WHAT YOU ARE ASKED TO DO: Continue the reflection on Ecclesiastes below, starting right after its final sentence.

==== EXCERPT ====

In biblical humanism there is also the way of the son between his father's house and the last pigsty. If we jump too quickly to the merciful embrace and the banquet, we no longer see the many sons consumed by the happiness of “wine” and bodies, and - not seeing them- we leave them amidst the acorn, and they never return. We spend most of our lives passing, repeatedly, from festivals of idolatrous golden calves to banquets mercy of fat cattle - and vice versa. We are all natural manufacturers of idols, almost always looking for only life and happiness. Every now and then we meet eyes and arms that welcome us and save us. Ecclesiastes is one of these gazes, one of these hugs.
Ecclesiastes, however, tells us something else, too: it explains why these crooked roads to happiness are so common on earth: And whatever my eyes desired I did not keep from them. I kept my heart from no pleasure, for my heart found pleasure in all my toil, and this was my reward for all my toil. (2,10) The heart “finds pleasure” in the “toil” to seek these kinds of earthly and bodily happiness, because the goods and bodies are also there to delight us and love us. The knowledge of the higher and spiritual wisdom, however, mainly produces pain, a pain which Qoheleth had called “an unhappy business” (1,13). Pursuing happiness in the body and in things engenders pleasure, it gets its prize. The pursuit of knowledge exposes our illusions, it takes the veils off and makes us see our naked humanity that is poor and precarious. The search for life through the pleasures enrolled in the things themselves, however, gives a consolation that can make us stay inside delusions for long, often forever. It hasn't got the instrument in it for its rebuttal, because it lacks the pain that is always the first spring of change. This second happiness nourishes us, it satisfies a need in us. We also find it in religious experience, where next to the painful search that reveals the illusions, there are not-painful practices that feed from consuming the pleasure and the intrinsic “prize” of the same practices.

==== DATA SECTION ====

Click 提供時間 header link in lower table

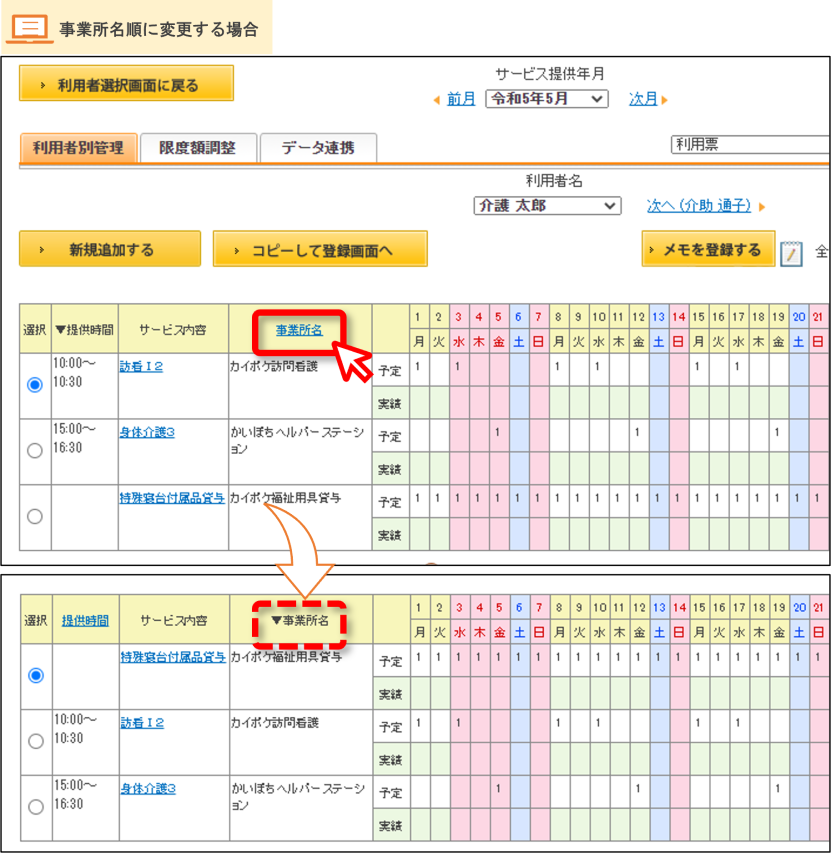(x=85, y=620)
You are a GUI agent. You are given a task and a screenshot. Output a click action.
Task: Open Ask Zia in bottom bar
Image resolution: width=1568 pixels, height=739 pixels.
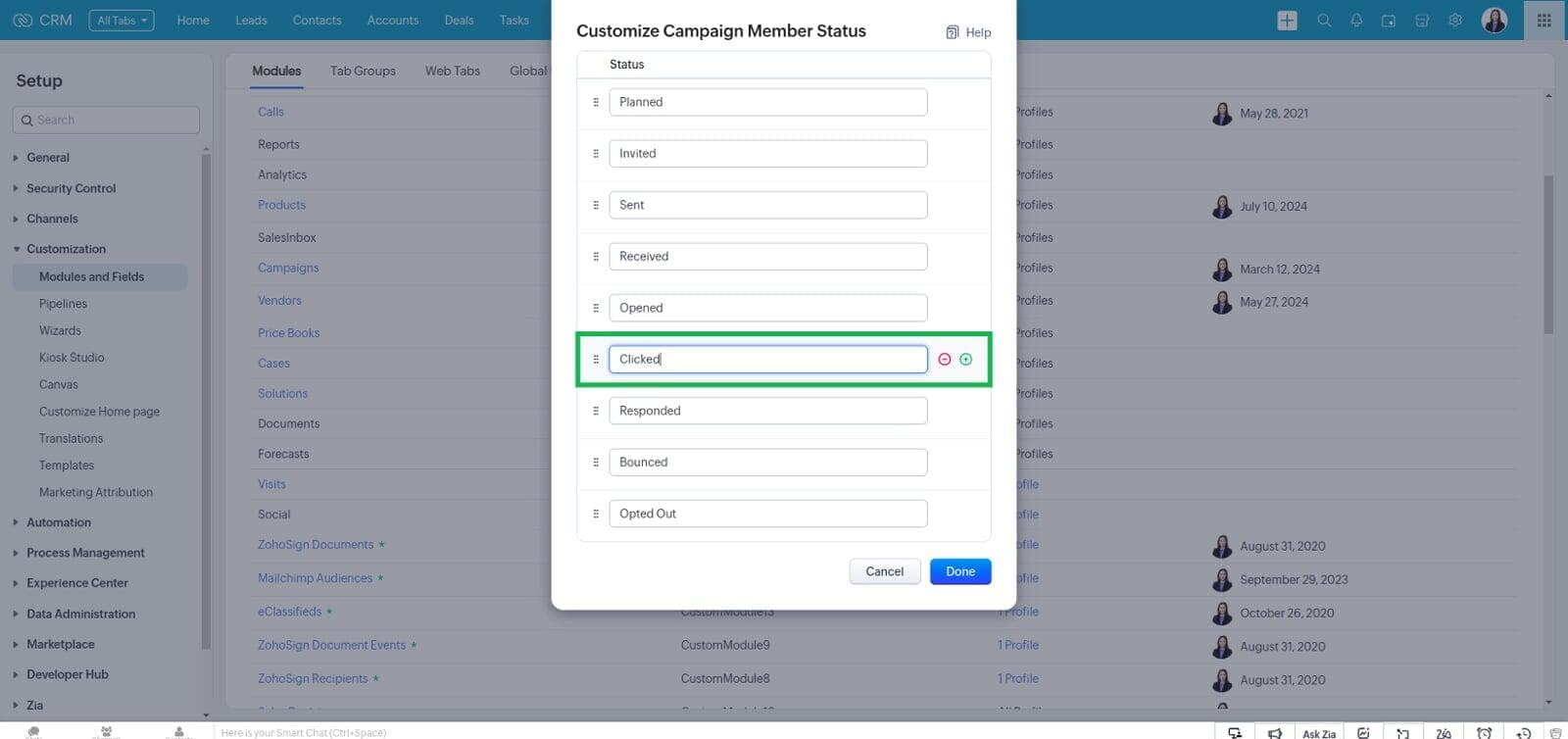(1319, 733)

====

RESPONSE BELOW:
But at the end of this second search of truth in happiness under the sun, we hear, again, the terrible and beautiful words: “...all was vanity [habel] and a striving after wind, and there was nothing to be gained [Itron] under the sun.” (2,11) Everything is habel, everything is an infinite Abel, again. The pleasures, bodies, the many goods do not defeat the habel. The rich and the poor share the same striving after wind. It is the equality of this insatiable hunger that gets us all together under the sun.
This search for pleasure does not produce 'profit', either: it does not yield anything. The reward that these pleasures know is exhausted in the very act of their consumption. Nothing remains beyond this; there is no gain that remains after they evaporate. Revenues for the pleasures of the flesh and of the goods only cover their own costs: their joy does not accumulate; it does not become capital to feed our children and our elderly. The happiness of life and the body does not accumulate by buying it - and what if it was just a gift? Buying is the verb of Cain - 'I have gotten ([kanìti], acquired, bought - the tr.) a man with the help of the Lord', said Eve when choosing the name of her son (Genesis 4,1). The first Cain struck and won over his brother by killing him. But purchases of goods and people can no longer win Abel, because Cain's children are under the sign of the habel. The second Abel has become unbeatable.